District in Yangon, Myanmar

Botataung District (ဗိုလ်တထောင်ခရိုင်, officially Bohtataung District) is a district in Yangon Region, Myanmar. It is a township in downton Yangon and contains five townships. The district was created in 2022, being one of the new districts created from the former West Yangon District. The Maha Bandula Bridge connects the western historic half with the eastern half of the district across the Pazundaung Creek.

== Administration ==
The district has five townships- Botataung Township, Mingala Taungnyunt Township and Pazundaung Township on the west side of Pazundaung Creek within Downtown Yangon and Dawbon Township and Thaketa Township east of Pazundaung Creek. The Bohtataung Township Court was upgraded to a district-level court. The district has an Administration Committee chaired by U Aung Lwin.

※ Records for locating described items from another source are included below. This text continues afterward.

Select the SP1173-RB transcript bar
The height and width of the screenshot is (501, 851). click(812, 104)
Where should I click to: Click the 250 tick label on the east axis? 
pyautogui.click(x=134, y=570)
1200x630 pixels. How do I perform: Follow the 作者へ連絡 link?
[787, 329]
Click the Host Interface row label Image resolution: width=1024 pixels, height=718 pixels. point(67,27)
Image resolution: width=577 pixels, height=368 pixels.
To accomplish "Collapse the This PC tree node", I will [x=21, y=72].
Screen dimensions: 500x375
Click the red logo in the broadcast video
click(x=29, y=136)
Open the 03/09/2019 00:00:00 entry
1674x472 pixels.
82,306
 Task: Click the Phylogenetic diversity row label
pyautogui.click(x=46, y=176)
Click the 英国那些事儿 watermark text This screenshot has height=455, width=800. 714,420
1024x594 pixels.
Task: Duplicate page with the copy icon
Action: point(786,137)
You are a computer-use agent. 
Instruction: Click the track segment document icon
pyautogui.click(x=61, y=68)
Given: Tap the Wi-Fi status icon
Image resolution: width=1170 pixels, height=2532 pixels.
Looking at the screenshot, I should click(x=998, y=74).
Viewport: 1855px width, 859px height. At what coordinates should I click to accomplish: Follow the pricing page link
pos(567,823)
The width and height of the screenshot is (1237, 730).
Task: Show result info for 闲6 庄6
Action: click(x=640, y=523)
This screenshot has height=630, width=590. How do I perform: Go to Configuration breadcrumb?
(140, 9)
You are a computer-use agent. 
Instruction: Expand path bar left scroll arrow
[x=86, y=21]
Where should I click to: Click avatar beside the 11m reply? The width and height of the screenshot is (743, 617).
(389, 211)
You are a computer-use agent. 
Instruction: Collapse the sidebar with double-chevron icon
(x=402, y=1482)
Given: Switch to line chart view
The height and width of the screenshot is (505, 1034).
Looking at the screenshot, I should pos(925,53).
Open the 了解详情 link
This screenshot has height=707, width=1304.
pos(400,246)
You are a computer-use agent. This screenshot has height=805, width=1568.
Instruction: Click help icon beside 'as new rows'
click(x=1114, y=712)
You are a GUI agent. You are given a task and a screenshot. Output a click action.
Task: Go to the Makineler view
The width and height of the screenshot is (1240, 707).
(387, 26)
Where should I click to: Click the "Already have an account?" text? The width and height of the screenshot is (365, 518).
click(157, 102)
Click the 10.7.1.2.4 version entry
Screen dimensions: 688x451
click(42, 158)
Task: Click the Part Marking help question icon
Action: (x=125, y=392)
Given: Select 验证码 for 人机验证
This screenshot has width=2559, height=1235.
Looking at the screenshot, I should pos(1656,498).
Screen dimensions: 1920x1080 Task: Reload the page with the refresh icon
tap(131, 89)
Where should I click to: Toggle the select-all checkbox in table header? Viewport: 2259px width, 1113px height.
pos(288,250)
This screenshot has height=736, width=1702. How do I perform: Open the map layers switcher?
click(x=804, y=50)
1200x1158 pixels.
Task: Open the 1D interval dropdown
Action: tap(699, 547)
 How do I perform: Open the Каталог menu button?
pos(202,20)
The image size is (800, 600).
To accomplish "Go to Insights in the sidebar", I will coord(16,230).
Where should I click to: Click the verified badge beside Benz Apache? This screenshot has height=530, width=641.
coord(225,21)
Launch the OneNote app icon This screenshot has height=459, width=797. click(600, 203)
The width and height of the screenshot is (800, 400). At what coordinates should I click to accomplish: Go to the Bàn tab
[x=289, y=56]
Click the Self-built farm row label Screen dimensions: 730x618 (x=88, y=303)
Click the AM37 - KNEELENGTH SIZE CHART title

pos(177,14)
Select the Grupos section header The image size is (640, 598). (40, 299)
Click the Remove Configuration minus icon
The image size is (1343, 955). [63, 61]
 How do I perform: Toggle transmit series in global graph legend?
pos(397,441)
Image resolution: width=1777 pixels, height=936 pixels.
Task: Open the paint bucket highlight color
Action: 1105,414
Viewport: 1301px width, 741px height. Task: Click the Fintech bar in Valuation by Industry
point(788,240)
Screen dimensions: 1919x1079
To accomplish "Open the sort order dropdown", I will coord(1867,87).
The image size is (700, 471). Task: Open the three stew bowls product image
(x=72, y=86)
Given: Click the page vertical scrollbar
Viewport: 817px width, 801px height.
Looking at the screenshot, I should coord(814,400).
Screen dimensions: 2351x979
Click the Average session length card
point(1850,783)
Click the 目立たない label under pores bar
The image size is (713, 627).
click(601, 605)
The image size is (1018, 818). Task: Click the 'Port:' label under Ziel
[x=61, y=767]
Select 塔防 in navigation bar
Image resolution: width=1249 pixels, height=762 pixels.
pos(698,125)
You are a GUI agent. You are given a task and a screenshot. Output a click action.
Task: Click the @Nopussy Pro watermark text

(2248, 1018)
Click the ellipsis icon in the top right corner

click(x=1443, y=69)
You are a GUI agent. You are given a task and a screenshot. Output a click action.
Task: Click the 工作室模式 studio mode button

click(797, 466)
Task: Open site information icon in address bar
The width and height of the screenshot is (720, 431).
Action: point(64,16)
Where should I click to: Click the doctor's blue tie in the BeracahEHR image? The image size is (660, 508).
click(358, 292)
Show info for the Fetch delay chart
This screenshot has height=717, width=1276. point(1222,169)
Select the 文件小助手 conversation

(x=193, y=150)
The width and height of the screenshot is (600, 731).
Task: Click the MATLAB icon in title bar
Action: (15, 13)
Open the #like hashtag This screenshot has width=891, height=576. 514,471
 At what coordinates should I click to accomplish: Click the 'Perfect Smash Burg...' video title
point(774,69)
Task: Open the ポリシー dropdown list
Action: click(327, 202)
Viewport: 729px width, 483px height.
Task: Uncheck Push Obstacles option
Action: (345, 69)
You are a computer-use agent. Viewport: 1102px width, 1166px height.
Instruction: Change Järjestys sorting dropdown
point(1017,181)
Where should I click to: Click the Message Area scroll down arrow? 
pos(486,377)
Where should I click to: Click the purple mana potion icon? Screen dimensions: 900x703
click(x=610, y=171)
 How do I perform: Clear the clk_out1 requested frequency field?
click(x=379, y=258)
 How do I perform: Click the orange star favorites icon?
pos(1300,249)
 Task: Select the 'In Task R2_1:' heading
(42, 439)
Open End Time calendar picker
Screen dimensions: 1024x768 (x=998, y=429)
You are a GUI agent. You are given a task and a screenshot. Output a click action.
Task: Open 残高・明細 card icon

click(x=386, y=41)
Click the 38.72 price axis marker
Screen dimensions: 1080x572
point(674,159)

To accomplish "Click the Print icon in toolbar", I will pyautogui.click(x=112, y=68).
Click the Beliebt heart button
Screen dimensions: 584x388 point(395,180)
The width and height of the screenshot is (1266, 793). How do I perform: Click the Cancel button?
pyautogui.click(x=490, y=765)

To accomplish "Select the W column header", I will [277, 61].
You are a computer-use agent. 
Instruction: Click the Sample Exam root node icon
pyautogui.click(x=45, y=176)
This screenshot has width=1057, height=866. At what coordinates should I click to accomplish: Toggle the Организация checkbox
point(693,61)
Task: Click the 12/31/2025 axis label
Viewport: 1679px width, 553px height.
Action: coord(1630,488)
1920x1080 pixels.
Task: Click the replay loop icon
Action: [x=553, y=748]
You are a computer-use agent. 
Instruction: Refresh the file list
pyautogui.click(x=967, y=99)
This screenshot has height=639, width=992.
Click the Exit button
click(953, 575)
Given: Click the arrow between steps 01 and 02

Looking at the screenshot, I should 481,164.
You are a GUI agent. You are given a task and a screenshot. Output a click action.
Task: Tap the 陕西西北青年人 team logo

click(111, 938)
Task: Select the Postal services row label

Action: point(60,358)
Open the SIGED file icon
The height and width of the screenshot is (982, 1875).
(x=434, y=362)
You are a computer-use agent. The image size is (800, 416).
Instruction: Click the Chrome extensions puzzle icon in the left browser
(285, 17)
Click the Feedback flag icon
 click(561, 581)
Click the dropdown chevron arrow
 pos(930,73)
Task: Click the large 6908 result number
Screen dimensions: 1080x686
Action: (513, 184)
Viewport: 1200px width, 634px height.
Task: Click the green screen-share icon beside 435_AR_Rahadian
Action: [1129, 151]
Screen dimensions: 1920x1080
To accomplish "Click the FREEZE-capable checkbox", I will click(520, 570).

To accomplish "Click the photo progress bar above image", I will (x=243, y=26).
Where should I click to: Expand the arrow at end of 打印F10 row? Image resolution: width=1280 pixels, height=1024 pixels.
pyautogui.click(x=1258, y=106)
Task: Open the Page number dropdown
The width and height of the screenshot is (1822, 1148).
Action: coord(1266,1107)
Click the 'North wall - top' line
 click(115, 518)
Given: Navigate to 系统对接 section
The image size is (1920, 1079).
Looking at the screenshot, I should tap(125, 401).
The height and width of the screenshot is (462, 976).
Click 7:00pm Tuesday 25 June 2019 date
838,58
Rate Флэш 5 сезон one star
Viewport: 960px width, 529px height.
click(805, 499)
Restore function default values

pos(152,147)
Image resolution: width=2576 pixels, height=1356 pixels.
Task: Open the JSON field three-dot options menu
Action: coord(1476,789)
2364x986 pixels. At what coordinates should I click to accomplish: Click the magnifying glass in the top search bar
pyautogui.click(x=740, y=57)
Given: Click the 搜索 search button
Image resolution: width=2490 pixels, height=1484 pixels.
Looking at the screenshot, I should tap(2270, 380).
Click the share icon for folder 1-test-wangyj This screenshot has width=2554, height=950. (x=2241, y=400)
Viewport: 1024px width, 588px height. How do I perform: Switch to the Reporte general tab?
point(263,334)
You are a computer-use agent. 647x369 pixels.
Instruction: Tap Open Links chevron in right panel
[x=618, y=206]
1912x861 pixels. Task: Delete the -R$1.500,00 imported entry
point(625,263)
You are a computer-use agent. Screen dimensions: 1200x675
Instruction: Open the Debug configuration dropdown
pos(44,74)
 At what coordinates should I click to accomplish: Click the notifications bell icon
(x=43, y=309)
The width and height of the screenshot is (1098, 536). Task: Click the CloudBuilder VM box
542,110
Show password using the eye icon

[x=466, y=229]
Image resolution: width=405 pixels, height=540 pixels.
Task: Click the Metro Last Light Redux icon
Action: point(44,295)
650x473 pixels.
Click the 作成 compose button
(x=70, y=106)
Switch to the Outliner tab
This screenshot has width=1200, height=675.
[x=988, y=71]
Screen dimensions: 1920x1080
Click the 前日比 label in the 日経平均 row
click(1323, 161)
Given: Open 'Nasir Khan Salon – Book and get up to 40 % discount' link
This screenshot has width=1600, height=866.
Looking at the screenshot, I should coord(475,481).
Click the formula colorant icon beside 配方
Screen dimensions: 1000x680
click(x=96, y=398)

In 2024, it was reported that Lt. Col Maung Maung Soe earned and received 50 million kyat every day by checking the residential guest lists in Botataung District by demanding bribes from arrested individuals for their release.

==Notable Sites==
The district's western half has a significant number of historic sites. Botataung was part of Yangon's original British city plan, with many colonial era buildings like the Ministers' Building (Secretariat) Complex and St. Mary's Cathedral, the country's largest church, remaining as designated landmarks by the Yangon City Development Committee. The township also has the Botataung Pagoda, which is unique for being a hollow stupa being rebuilt after destruction during World War II. Strand Road, which also runs west into neighbouring Kyauktada District, has several notable sites within Botataung District like the British embassy and the Strand Hotel.

The Yangon Central Railway Station is located in this district, serving as a focal point for the city and access to Myanma Railway's national rail network.

Mingala Taungnyunt is home to notable recreation sites like Bogyoke Aung San Stadium, built in 1906, and the Yangon Zoological Gardens- which includes a zoo, museum and amusement park. To the east on the Thaketa-Dawbon township border, the Yangon Waterboom Park opened in 2016 as another amusement park in the district.

Pazundaung Township, in the district's west, is an old settlement being founded sometime before 1755, when it was first mentioned during the Konbaung–Hanthawaddy War. In contrast, Thaketa Township in the district's east was founded in 1958 to relocated illegal slums into a satellite town. Today, both townships are part of the core of Yangon city, with further suburbs having been built and developed since.